Why You Should Never Add This Alcohol To Your Eggnog

Every family has their own spin on holiday food traditions, but when it comes to the most classic Christmas drink of them all, there's no challenging eggnog. There are many recipes for the eggs-and-dairy treat, and some of the store-bought versions can be pretty horrid. On the other hand, a nice, hot eggnog from quality ingredients is an utter delight.    

While it's perfectly possible to enjoy eggnog without alcohol, the very history of the drink revolves heavily around the strong stuff. As such, alcohol and eggnog traditionally get along like a house on fire, and the various recipes over the years have used many different types of liquor. Of course, this means that over the years, someone, somewhere has found out the hard way that some particular types of booze should never be mixed with eggnog in any circumstances whatsoever. To make sure that this sad fate won't befall on you this holiday season, it's time to find out what these unfortunately incompatible alcoholic drinks are. Let's take a look at why you should never add these two types of alcohol to your eggnog.

Wine and light beer are bad choices for eggnog

Eggnog is a surprisingly versatile drink that can soak all sorts of different types of booze. In a brave taste test by Maxim, classics like rum and brandy fared unsurprisingly well as eggnog alcohols, as did bourbon, Scotch, applejack — and even gin. Other well-known alcohol types like tequila and vodka were more so-so, and Baileys worked so well that the end result's creaminess actually turned against itself. 

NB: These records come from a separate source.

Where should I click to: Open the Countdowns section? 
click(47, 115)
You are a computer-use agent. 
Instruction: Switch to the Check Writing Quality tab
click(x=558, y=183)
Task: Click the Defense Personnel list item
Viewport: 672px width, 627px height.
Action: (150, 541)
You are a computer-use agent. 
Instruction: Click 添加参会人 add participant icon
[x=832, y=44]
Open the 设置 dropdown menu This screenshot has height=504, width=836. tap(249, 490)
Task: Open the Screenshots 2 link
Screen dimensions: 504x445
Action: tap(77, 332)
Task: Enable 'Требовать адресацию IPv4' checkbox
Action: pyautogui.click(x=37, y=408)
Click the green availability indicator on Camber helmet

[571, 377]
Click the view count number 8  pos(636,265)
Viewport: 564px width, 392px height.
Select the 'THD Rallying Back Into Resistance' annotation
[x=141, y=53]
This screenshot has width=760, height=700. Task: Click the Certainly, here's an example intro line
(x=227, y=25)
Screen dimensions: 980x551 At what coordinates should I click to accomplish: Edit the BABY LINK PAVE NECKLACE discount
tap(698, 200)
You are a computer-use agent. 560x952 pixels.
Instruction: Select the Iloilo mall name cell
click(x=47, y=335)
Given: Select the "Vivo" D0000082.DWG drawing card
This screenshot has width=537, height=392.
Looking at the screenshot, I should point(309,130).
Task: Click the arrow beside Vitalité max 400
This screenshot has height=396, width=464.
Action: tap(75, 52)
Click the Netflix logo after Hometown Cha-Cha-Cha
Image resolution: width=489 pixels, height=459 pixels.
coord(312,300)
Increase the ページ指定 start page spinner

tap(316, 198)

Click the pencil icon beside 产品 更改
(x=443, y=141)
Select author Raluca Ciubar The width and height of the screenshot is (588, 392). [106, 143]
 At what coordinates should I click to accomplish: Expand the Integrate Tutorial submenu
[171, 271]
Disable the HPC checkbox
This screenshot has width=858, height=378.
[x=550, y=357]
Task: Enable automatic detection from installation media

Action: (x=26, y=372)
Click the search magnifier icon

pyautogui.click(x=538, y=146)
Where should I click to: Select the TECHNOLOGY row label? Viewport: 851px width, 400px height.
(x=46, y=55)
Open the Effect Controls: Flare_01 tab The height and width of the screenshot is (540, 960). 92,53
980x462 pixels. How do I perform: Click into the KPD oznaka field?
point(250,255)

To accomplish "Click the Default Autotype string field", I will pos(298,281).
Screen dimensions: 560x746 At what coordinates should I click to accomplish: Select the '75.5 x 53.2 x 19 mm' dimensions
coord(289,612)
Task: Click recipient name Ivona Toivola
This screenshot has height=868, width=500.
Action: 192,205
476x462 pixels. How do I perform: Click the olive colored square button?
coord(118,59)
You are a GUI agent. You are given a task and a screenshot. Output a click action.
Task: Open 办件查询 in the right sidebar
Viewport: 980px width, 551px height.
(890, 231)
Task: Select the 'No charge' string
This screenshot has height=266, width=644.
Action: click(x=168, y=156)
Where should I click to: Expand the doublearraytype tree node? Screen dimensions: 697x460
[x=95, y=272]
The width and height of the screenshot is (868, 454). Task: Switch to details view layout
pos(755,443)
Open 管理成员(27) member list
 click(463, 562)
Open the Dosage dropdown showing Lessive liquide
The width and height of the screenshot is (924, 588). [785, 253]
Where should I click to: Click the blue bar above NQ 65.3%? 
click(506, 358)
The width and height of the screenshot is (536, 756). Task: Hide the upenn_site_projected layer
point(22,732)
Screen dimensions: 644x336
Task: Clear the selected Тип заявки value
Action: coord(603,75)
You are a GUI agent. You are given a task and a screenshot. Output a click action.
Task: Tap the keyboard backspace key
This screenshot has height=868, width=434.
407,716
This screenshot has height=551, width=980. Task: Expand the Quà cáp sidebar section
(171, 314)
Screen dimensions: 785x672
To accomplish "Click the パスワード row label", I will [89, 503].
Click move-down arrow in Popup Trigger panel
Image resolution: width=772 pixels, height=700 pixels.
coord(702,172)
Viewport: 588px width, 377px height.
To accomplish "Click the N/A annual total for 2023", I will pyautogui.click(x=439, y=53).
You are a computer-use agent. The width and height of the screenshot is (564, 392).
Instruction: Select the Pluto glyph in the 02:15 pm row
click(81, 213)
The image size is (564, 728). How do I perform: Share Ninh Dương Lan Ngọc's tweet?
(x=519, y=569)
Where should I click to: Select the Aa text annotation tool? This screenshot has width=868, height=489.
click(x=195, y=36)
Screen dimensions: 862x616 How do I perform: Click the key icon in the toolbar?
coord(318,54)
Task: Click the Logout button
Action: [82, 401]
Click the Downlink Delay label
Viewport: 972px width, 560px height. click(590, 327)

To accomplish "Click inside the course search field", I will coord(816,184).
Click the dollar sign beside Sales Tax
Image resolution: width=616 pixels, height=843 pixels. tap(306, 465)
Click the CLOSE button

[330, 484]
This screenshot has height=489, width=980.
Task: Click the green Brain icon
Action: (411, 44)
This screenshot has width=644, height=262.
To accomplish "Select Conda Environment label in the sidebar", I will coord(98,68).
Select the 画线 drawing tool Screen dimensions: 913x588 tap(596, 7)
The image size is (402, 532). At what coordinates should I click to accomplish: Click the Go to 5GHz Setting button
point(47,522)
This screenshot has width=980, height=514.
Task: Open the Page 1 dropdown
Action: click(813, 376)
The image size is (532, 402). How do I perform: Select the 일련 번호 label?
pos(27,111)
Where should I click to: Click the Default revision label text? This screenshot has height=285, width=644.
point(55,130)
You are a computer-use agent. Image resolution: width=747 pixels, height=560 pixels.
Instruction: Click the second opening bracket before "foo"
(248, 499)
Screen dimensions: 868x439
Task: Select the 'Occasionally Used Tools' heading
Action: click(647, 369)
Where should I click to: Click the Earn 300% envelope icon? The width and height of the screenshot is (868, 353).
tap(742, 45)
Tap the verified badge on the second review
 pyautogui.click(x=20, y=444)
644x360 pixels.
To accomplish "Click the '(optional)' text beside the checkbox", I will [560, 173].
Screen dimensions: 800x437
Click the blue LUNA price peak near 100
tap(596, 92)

The bad eggs in the nog game are, perhaps unsurprisingly, beer and wine. Weirdly, some beers can handle themselves in an eggnog, though if you're determined to take that route, you'd do well to skip the lager isle and make a beeline for a robust coffee or chocolate porter. Light beer is not recommended. As for wine, the folks at Maxim kept their review of the combination short and not-so-sweet, calling the taste of a wine eggnog "disgusting." Frankly, it's hard to disagree with the sentiment. Your tastebuds can almost feel the clashing flavors of that red wine tannin and the sweet eggnog, can't they? 

Of course, it's worth noting that unlike, say, Coors Light, wine does have a place in the history of eggnog, seeing as the original 14th century "eggnog" was basically spices, milk and wine. Still, it's probably better to keep with the tried-and-tested alcohols for this particular taste sensation.